*DIRECTIONS FOR THIS TASK*: Restate word for word the lines of the records below, starting at the line that contains "590x757 pixels." and ending at the line that contains "Screen dimensions: 518x816", with both of those lines included and nothing else.

*SOURCE DATA*:
################

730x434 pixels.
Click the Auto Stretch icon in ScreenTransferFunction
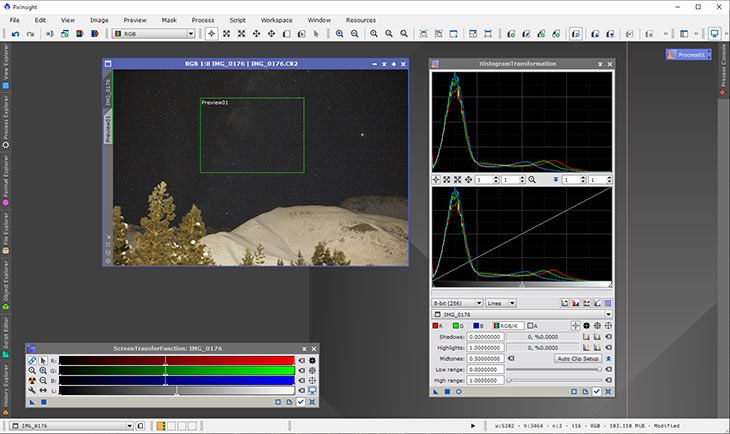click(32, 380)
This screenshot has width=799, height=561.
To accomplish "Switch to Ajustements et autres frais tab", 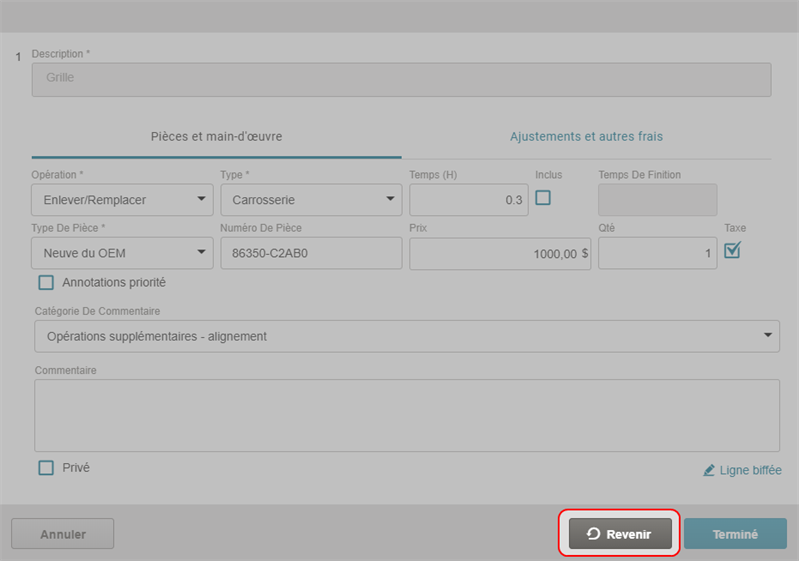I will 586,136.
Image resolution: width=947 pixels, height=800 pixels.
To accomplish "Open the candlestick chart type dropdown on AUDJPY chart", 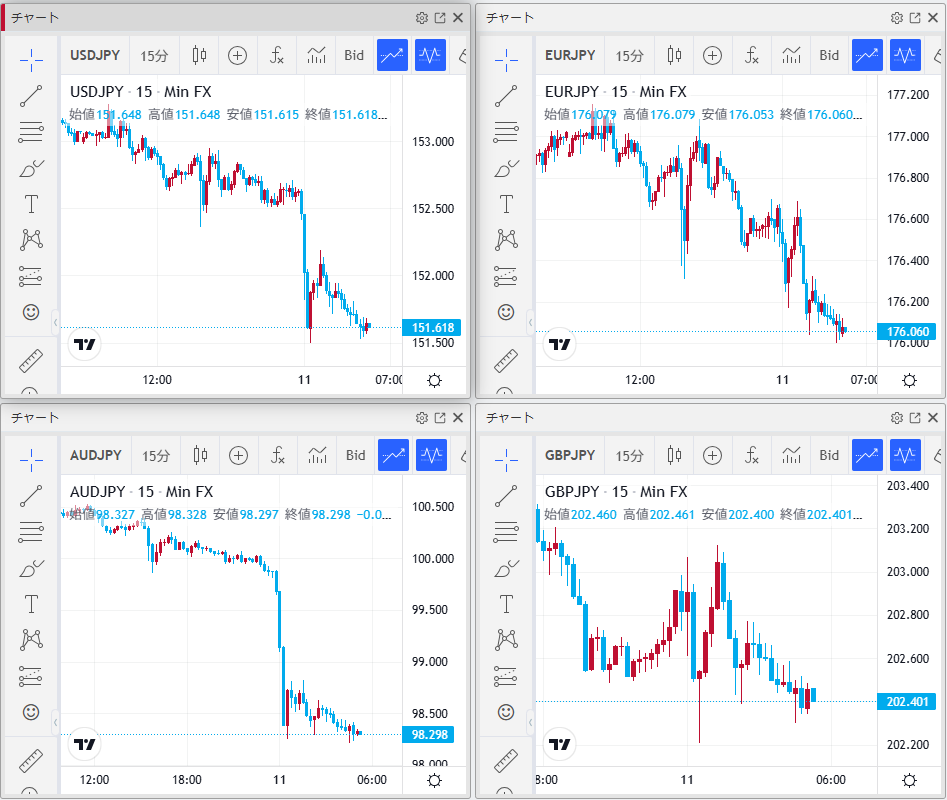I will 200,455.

################

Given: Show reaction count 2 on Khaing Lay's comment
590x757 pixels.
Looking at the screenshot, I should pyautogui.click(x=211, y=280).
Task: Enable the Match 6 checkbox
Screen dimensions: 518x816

################

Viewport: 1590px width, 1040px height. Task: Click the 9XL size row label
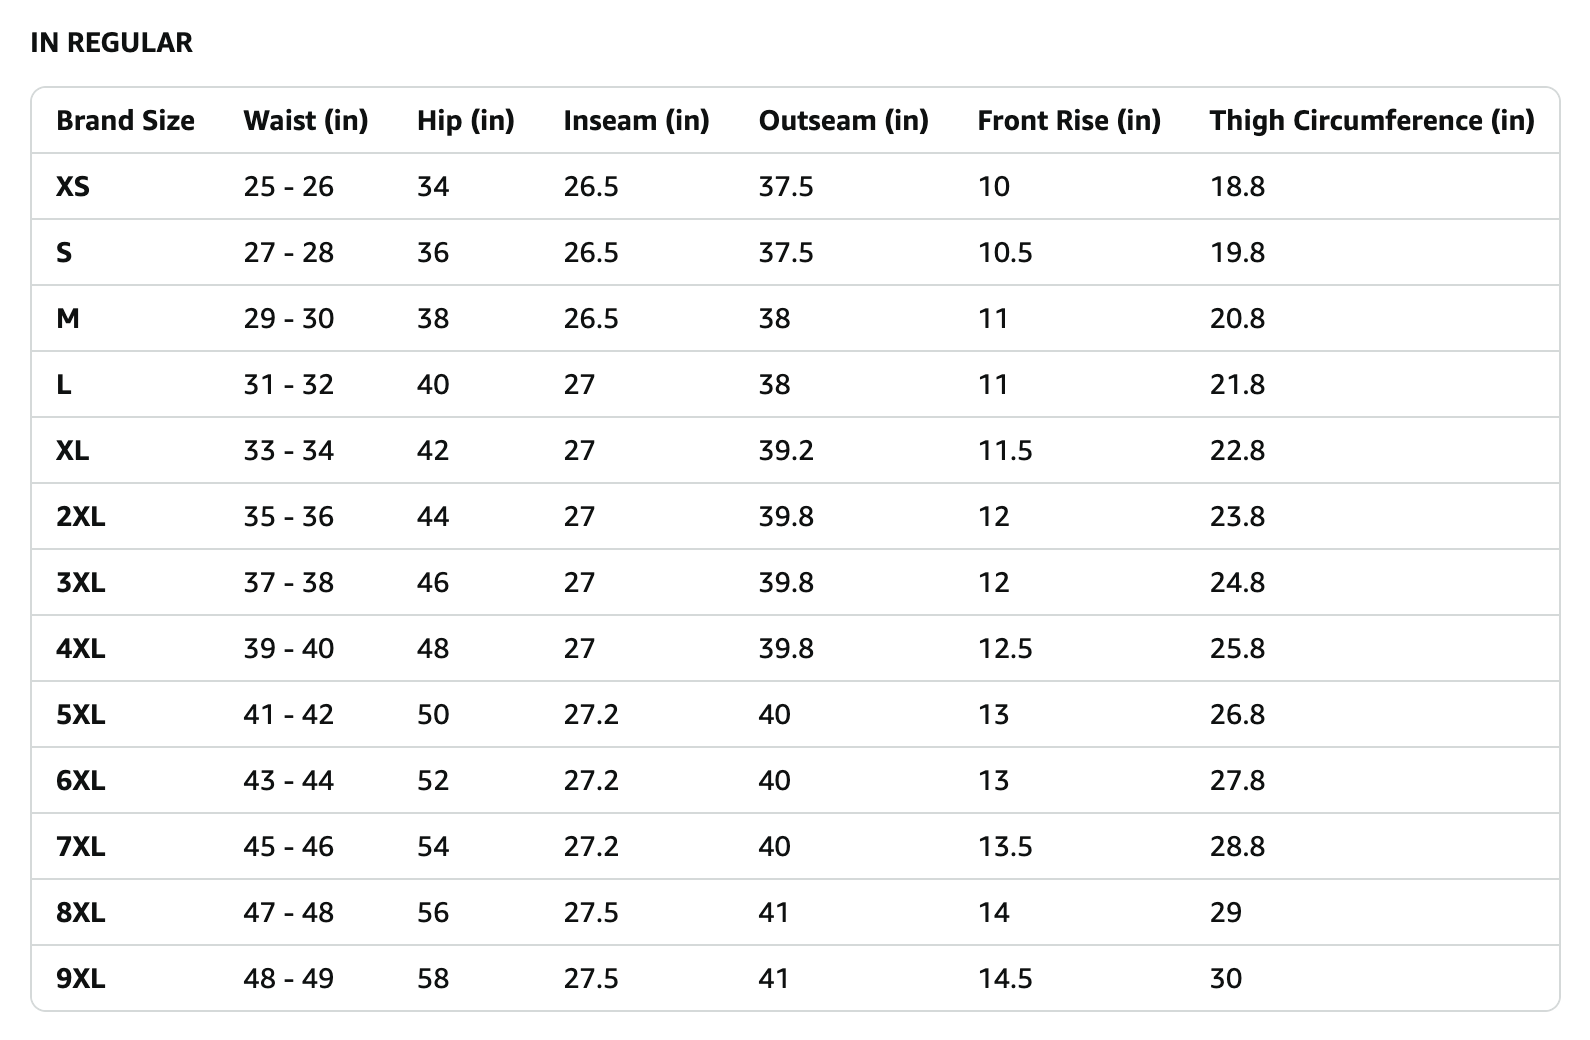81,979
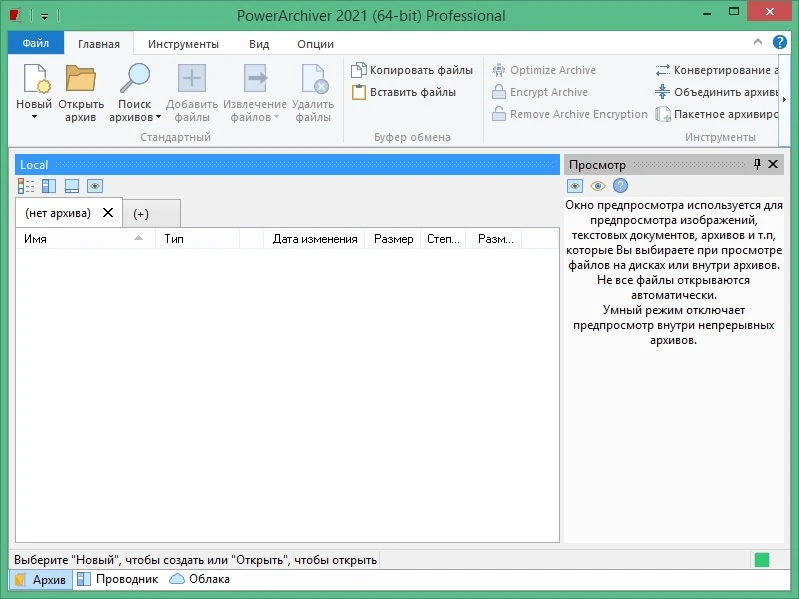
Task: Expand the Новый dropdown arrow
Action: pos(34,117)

################

*FINISHED EXERCISE*:
590x757 pixels.
Looking at the screenshot, I should pyautogui.click(x=211, y=280).
Task: Enable the Match 6 checkbox
Screen dimensions: 518x816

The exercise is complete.